Rupert Sheldrake : morphogenetic resonance
bandwraith at aol.com
bandwraith at aol.com
Thu Mar 29 21:10:59 CDT 2012
Sheldrake's a crackpot, but a lovable crack-
pot. I first encountered him in the perennial
pbs pledge week favorite "A Glorious Accident"
" ... guests included Daniel Dennett,
Freeman Dyson, Stephen Jay Gould,
George Page, Oliver Sacks, Rupert
Sheldrake, and Stephen Toulmin..."
http://en.wikipedia.org/wiki/A_Glorious_Accident
In which he took a drubbing from the
obnoxious S.J. Gould, who was right, but
unnecessarily arrogant and dismissive.
The dithering Dyson told of an amusing
encounter with Wittgenstein at Cambridge.

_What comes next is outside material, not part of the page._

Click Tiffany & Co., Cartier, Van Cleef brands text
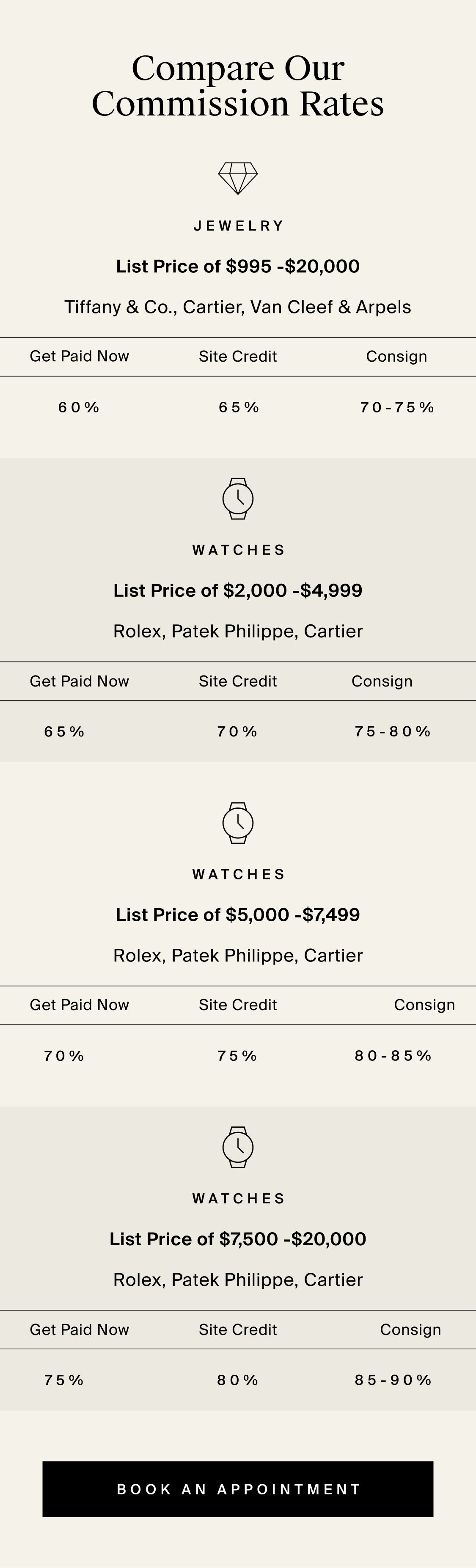Image resolution: width=476 pixels, height=1568 pixels. (238, 307)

Dyson is interesting, as well, because he
is a world class mathematician/physicist
with literary pretensions, who occasionally,
like Stephen Weinberg (electro-weak
unification), makes a fool oh himself in the
pages of the NYRB- the most current issue
in fact. In which, he, Dyson, explains how
even first rate scientists are not immune
from Sheldrake-like flights of wishful
thinking:
http://www.nybooks.com/articles/archives/2012/apr/05/science-rampage-natural-philosophy/
"The fringe of physics is not a sharp
boundary with truth on one side and
fantasy on the other. All of science is
uncertain and subject to revision.."
You might take a peek.
-----Original Message-----
From: malignd <malignd at aol.com>
To: pynchon-l <pynchon-l at waste.org>
Sent: Thu, Mar 29, 2012 7:17 pm
Subject: Re: Rupert Sheldrake : morphogenetic resonance
Sheldrake's a quack. So was Jung.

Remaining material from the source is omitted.